==== Data provided

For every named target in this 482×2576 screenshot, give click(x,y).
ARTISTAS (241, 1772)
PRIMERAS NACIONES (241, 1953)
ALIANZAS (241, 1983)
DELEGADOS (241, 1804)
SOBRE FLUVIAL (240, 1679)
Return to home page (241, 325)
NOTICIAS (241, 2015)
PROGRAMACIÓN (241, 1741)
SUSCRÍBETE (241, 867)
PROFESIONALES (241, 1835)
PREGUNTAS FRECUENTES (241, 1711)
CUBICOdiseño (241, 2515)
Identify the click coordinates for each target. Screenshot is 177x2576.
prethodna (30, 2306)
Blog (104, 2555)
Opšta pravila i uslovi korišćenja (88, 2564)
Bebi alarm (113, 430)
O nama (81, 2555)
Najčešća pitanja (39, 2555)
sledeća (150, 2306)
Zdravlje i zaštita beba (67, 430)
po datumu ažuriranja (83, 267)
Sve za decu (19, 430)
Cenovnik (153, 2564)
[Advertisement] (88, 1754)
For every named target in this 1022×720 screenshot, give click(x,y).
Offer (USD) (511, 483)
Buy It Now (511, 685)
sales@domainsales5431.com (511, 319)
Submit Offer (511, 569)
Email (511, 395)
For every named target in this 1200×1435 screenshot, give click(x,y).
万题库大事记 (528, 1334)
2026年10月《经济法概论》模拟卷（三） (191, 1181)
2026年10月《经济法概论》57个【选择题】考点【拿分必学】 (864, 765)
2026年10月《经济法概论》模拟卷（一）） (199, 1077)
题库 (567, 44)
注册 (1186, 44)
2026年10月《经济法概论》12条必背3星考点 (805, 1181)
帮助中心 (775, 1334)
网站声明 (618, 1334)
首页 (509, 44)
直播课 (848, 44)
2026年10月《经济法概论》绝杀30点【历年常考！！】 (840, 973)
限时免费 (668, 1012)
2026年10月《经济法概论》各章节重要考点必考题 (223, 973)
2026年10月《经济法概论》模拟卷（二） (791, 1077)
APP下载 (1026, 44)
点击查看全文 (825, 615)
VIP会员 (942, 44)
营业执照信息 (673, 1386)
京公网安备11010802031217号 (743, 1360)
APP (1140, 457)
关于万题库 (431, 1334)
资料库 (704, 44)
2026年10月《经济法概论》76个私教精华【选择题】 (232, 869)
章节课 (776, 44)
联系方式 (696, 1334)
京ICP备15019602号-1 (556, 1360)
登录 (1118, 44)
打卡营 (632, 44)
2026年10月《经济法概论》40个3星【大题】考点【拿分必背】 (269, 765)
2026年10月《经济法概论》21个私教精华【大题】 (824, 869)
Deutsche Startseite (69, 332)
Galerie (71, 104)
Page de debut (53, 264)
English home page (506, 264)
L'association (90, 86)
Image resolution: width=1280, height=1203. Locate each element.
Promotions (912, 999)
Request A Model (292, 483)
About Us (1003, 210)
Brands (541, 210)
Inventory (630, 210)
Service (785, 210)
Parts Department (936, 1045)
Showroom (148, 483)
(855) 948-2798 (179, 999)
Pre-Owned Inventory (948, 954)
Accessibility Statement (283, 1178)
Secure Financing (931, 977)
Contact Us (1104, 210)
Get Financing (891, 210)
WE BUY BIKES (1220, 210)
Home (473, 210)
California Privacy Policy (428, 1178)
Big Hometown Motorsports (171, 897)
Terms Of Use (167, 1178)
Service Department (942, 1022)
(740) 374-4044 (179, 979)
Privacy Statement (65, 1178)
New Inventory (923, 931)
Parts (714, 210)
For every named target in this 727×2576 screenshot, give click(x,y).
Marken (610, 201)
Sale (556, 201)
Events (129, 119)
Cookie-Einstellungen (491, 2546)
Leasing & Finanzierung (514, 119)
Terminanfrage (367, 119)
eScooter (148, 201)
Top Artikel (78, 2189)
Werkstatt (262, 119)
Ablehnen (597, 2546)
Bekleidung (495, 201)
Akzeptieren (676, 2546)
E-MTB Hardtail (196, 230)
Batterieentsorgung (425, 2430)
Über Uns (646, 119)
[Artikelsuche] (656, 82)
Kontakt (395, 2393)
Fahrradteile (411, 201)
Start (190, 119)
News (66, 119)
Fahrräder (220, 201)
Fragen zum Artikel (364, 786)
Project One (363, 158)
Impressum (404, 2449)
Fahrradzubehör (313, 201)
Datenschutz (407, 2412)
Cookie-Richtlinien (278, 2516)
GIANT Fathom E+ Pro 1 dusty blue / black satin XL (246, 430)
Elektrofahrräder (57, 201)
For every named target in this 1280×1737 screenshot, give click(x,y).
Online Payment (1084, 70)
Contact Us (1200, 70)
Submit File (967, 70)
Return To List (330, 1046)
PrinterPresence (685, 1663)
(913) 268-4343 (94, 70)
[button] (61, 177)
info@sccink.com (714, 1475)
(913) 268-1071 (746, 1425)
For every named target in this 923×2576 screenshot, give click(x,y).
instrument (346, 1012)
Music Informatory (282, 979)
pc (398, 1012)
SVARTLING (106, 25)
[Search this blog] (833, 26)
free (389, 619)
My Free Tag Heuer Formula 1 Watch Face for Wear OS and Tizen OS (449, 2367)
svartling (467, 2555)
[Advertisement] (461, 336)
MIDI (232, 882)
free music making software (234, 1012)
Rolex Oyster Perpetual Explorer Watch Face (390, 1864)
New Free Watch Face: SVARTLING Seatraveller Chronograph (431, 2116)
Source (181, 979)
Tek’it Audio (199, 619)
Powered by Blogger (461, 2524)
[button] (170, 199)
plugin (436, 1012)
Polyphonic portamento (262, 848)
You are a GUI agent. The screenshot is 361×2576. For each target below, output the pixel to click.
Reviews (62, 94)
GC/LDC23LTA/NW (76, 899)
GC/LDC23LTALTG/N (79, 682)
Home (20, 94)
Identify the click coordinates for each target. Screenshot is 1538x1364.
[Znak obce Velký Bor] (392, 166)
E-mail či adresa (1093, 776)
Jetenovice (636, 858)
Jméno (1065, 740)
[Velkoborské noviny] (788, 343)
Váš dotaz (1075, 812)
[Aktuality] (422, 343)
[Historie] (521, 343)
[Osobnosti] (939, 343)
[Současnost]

========

* _Instructions to follow_:
Find every row that contains the string "give" and copy each of those rows in full.

* _Result of the task_:
For every named target in this 482×2576 screenshot, give click(x,y).
For every named target in this 1022×720 screenshot, give click(x,y).
For every named target in this 1200×1435 screenshot, give click(x,y).
For every named target in this 727×2576 screenshot, give click(x,y).
For every named target in this 1280×1737 screenshot, give click(x,y).
For every named target in this 923×2576 screenshot, give click(x,y).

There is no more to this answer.